WORK REQUIRED> Set down again, unchanged, the lines of the listing that begin at the line containing "What do you see at coordinates (109, 117)" and end with the line containing "center [135, 432].", both included.

DATA>
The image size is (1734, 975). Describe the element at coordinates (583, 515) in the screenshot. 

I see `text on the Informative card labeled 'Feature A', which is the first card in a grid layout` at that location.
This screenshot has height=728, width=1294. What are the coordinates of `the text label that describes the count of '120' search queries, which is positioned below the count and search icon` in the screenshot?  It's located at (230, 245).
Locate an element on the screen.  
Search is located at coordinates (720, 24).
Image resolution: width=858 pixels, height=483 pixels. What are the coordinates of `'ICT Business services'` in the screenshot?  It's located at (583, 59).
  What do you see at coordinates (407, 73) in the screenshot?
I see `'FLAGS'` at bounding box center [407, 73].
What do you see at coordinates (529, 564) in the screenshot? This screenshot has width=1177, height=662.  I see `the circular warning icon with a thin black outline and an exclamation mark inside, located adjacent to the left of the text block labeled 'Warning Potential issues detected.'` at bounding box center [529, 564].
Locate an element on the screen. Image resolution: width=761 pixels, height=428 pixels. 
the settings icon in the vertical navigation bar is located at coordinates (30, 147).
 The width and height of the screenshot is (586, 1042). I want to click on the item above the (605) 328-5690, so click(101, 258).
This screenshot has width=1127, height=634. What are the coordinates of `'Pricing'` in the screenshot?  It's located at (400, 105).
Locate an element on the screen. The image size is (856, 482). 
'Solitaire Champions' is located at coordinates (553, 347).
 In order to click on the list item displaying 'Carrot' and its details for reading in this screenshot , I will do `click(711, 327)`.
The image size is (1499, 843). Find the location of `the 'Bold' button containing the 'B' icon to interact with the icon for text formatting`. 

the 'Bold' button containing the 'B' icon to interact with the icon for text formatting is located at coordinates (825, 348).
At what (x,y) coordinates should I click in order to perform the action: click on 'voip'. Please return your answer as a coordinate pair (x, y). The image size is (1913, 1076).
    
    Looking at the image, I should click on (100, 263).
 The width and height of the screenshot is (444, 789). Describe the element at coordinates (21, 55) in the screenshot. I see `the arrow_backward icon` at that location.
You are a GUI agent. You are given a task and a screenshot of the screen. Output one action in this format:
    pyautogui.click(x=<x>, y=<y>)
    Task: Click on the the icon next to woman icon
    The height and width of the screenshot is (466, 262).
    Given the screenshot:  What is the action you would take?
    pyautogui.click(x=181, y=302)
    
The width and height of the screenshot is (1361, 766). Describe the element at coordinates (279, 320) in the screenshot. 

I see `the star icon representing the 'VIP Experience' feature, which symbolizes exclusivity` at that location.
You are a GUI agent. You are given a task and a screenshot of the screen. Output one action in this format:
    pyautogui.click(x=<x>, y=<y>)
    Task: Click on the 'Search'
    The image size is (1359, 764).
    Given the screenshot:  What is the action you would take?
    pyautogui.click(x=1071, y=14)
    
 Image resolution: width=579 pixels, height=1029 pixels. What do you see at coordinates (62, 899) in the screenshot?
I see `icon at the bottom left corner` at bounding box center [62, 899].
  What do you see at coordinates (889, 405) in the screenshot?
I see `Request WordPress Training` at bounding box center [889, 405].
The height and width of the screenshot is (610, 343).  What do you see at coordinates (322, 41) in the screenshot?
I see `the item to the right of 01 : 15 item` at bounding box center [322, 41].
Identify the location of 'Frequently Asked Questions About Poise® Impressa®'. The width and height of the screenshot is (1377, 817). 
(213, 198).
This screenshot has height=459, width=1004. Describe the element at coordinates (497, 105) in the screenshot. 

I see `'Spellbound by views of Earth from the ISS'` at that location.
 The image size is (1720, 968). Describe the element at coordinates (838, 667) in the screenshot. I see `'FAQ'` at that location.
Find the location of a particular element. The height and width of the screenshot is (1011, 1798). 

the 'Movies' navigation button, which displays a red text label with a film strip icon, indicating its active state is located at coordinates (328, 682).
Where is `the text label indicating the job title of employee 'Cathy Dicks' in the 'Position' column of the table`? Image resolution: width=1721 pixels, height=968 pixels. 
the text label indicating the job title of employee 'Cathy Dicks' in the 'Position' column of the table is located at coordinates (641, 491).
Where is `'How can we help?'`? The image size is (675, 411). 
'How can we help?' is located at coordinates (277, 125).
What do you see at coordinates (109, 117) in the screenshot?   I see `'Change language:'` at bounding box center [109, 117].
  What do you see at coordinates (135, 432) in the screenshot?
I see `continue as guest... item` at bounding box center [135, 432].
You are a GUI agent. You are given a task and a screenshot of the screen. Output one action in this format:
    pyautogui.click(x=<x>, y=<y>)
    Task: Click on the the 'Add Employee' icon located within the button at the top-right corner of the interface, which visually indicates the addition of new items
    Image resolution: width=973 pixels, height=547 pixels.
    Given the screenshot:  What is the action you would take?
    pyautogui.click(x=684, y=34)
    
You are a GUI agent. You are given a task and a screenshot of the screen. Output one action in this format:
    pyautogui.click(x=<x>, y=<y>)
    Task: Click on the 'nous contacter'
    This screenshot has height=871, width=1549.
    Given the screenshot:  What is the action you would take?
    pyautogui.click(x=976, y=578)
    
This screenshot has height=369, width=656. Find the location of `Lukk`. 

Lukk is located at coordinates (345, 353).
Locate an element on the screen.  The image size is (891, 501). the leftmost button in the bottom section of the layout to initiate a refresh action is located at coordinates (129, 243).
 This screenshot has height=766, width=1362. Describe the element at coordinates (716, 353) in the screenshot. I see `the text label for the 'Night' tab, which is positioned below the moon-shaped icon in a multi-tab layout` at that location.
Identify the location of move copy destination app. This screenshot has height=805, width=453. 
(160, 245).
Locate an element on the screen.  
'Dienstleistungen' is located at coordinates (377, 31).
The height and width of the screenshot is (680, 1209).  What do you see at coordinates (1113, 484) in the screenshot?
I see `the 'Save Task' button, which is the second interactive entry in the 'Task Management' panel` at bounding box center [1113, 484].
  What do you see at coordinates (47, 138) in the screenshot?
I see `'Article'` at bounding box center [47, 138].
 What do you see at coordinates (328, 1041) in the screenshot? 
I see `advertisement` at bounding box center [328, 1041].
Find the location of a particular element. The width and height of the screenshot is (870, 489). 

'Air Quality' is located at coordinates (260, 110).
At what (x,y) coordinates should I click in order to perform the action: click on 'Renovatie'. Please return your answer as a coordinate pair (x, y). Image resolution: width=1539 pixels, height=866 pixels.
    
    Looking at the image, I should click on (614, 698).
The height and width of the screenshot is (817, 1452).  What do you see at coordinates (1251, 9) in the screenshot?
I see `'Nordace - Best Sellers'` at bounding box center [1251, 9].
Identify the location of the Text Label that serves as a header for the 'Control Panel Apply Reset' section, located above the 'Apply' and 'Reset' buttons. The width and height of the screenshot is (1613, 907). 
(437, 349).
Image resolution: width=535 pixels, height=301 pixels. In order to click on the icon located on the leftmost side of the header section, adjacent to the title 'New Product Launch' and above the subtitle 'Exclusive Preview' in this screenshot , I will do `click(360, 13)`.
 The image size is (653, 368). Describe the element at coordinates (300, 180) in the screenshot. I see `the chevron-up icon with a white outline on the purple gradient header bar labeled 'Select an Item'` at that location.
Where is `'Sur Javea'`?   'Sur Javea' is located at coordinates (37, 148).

OUTPUT FOR THIS EXERCISE>
What do you see at coordinates (109, 117) in the screenshot?   I see `'Change language:'` at bounding box center [109, 117].
  What do you see at coordinates (135, 432) in the screenshot?
I see `continue as guest... item` at bounding box center [135, 432].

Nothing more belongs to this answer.